Barrick Gold Corp, which operates the mine together with Goldcorp Inc, announced just last month that it had achieved commercial production at the mine, which took nearly four years and cost $3.7 billion to build.
But President Danilo Medina, in a speech marking the 169th anniversary of Dominican independence, said his government would clamp a windfall tax on profits from the mine if the contract to operate it cannot be modified.
Under the current contract terms, negotiated before he took office, Medina said the people of the Dominican Republic would receive just $3 for every $100 in profits from the mine, located about 62 miles (100 km) northwest of Santo Domingo.

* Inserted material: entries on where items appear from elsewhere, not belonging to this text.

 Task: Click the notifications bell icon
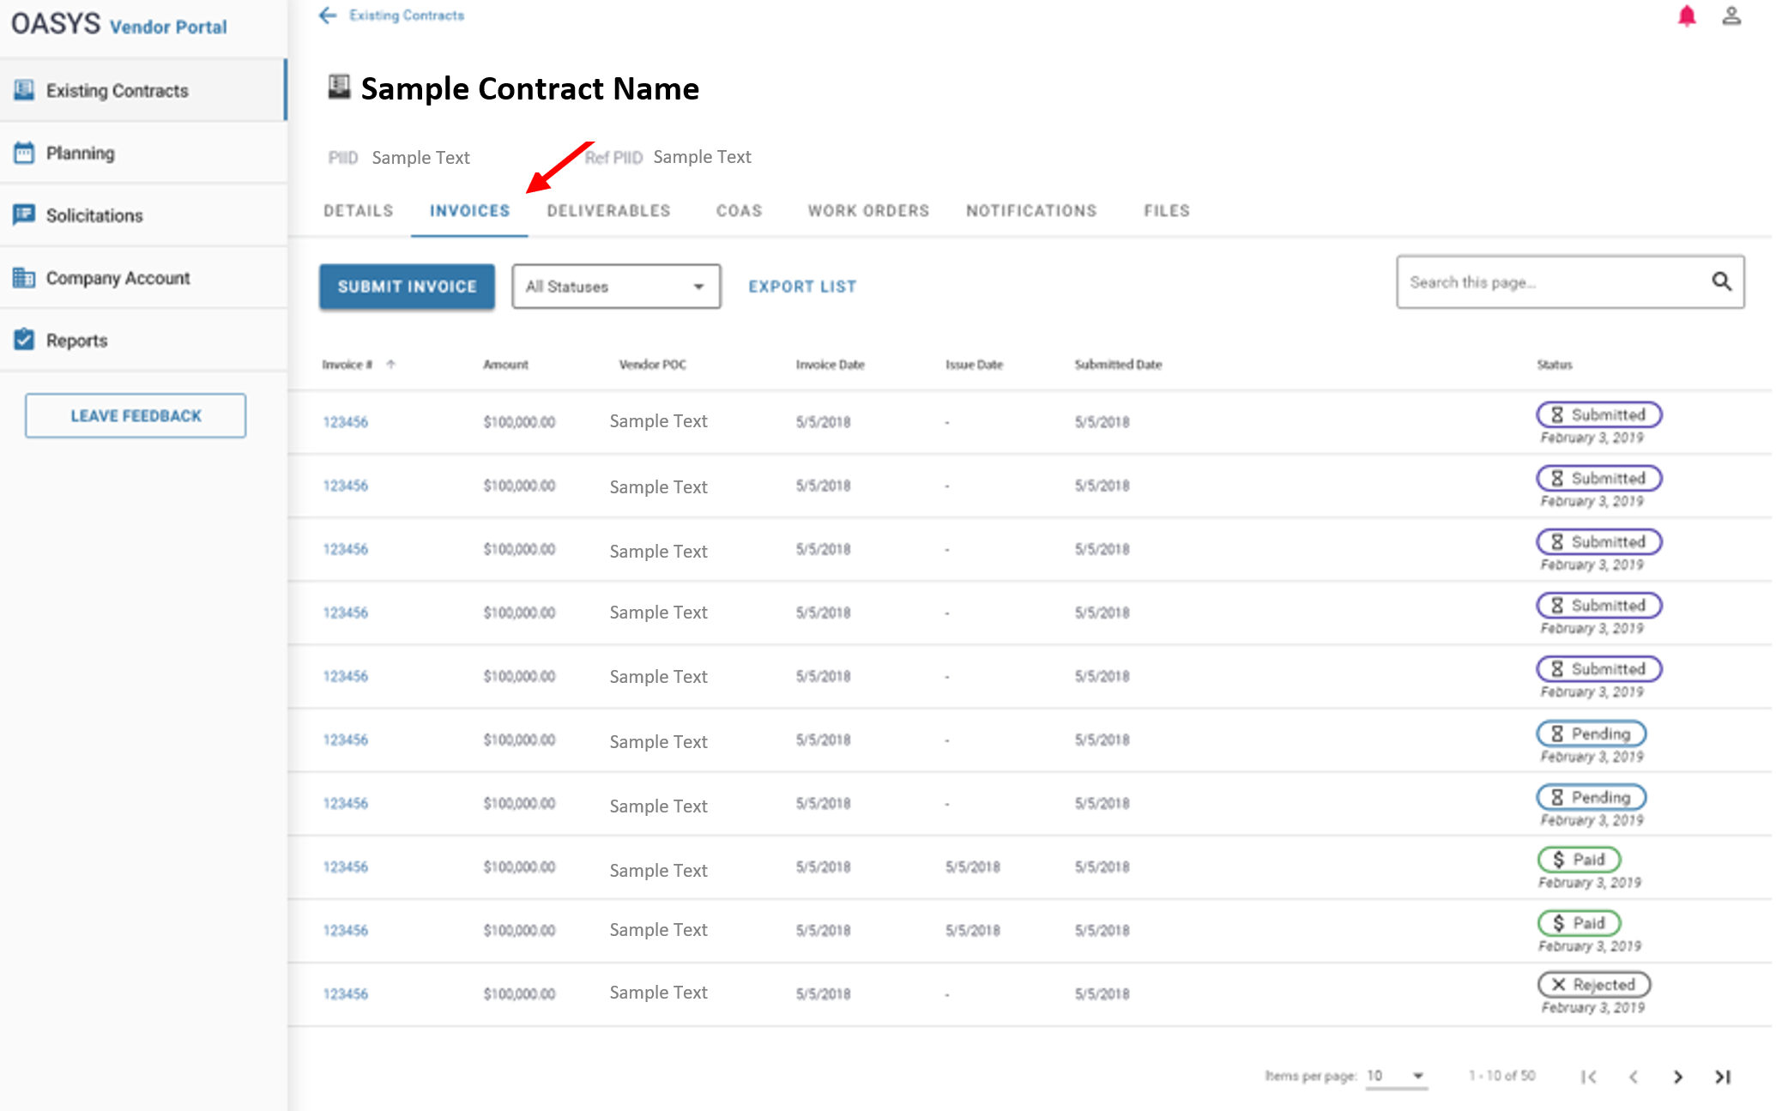coord(1686,16)
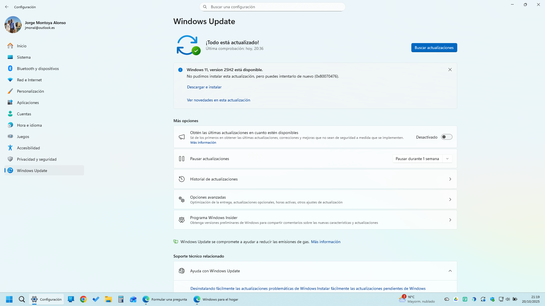Open the Pausar durante 1 semana dropdown
545x306 pixels.
coord(422,159)
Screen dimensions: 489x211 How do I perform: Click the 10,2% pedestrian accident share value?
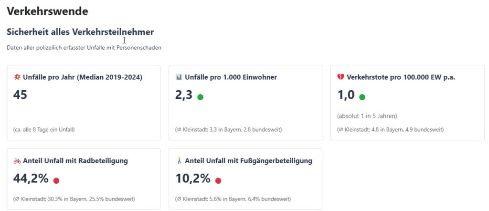tap(193, 179)
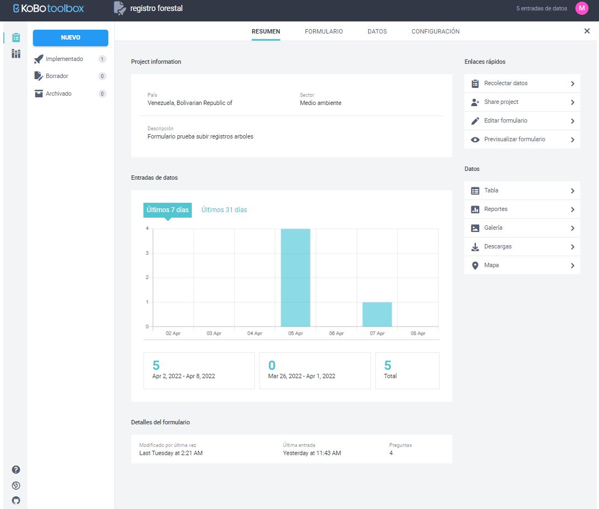Open Previsualizar formulario chevron arrow
This screenshot has height=509, width=599.
(x=572, y=140)
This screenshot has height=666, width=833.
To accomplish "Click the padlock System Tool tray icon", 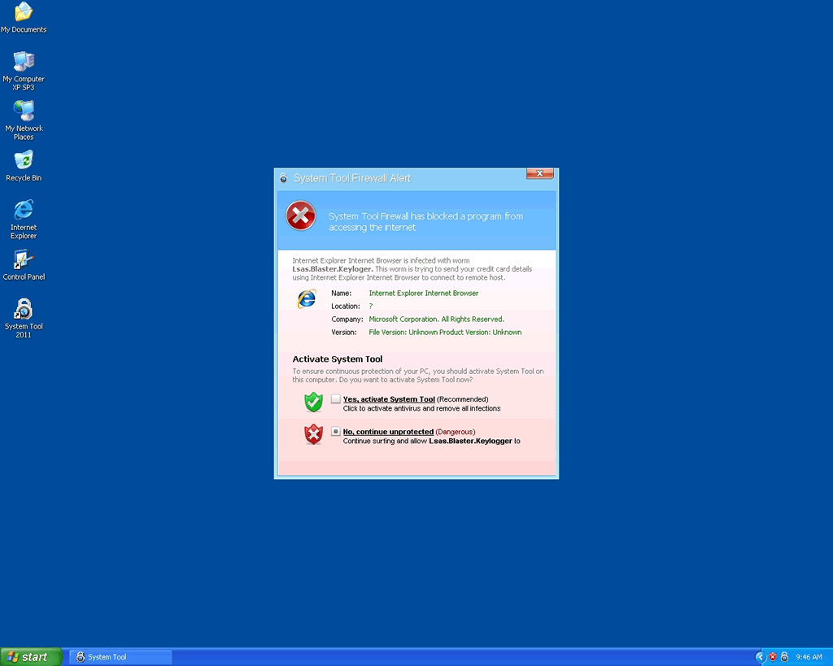I will (784, 657).
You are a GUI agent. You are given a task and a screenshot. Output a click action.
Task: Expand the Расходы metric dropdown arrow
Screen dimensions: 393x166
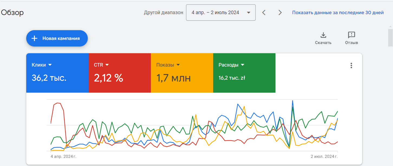242,65
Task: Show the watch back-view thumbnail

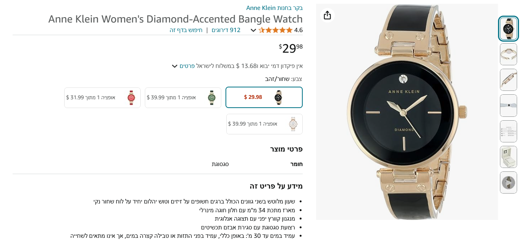Action: [508, 54]
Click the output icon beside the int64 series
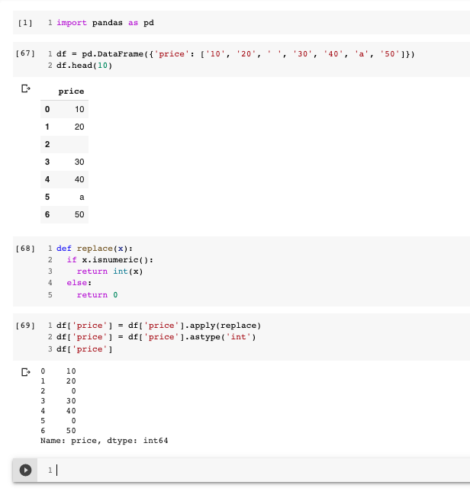The image size is (470, 501). click(25, 371)
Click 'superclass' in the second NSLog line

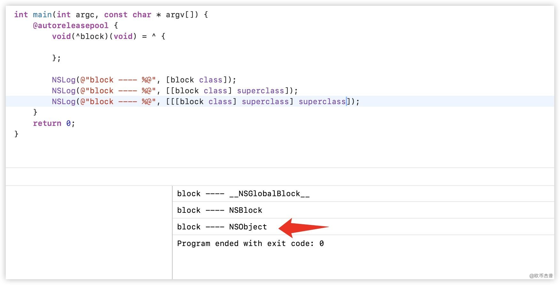[260, 91]
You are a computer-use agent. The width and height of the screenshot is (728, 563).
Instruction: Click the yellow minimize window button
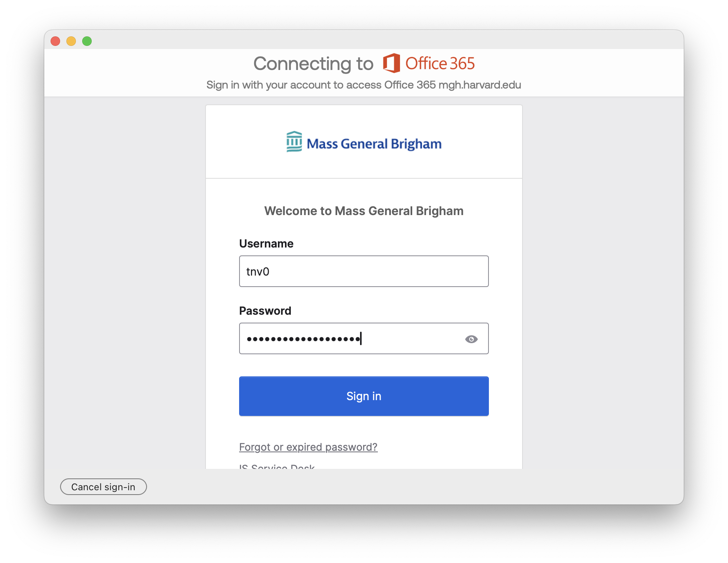71,41
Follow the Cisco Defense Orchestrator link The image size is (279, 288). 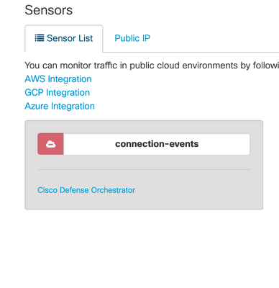86,190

That is “simply unacceptable,” Medina said.
“It corresponds to the company to accept the government’s invitation to modify, by mutual agreement, the distribution of income to be generated by the exploitation of Pueblo Viejo’s gold,” he said.
Barrick said it has long maintained a good working relationship with the government of the Dominican Republic. “While our contract is legally binding, the company has been engaged in good faith discussions with the government of the Dominican Republic, who we view as a partner,” a spokesman for Toronto-based Barrick said.
A ramp-up to full production capacity at the mine is expected in the second half of this year.
Barrick’s 60 percent share of 2013 output is expected to be 500,000 ounces to 650,000 ounces, while Goldcorp’s 40 percent share is seen at between 330,000 and 435,000 ounces.
Over the first five years of full production, annual output is set to exceed 1 million ounces.